## Exercise instructions
Return every record verbatim.

## Records to use
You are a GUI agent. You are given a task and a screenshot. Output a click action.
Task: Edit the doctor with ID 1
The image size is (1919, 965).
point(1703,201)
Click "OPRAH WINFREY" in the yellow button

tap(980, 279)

## Task result
You are a GUI agent. You are given a task and a screenshot. Output a click action.
Task: Edit the doctor with ID 1
The image size is (1919, 965).
point(1703,201)
Click "OPRAH WINFREY" in the yellow button

tap(980, 279)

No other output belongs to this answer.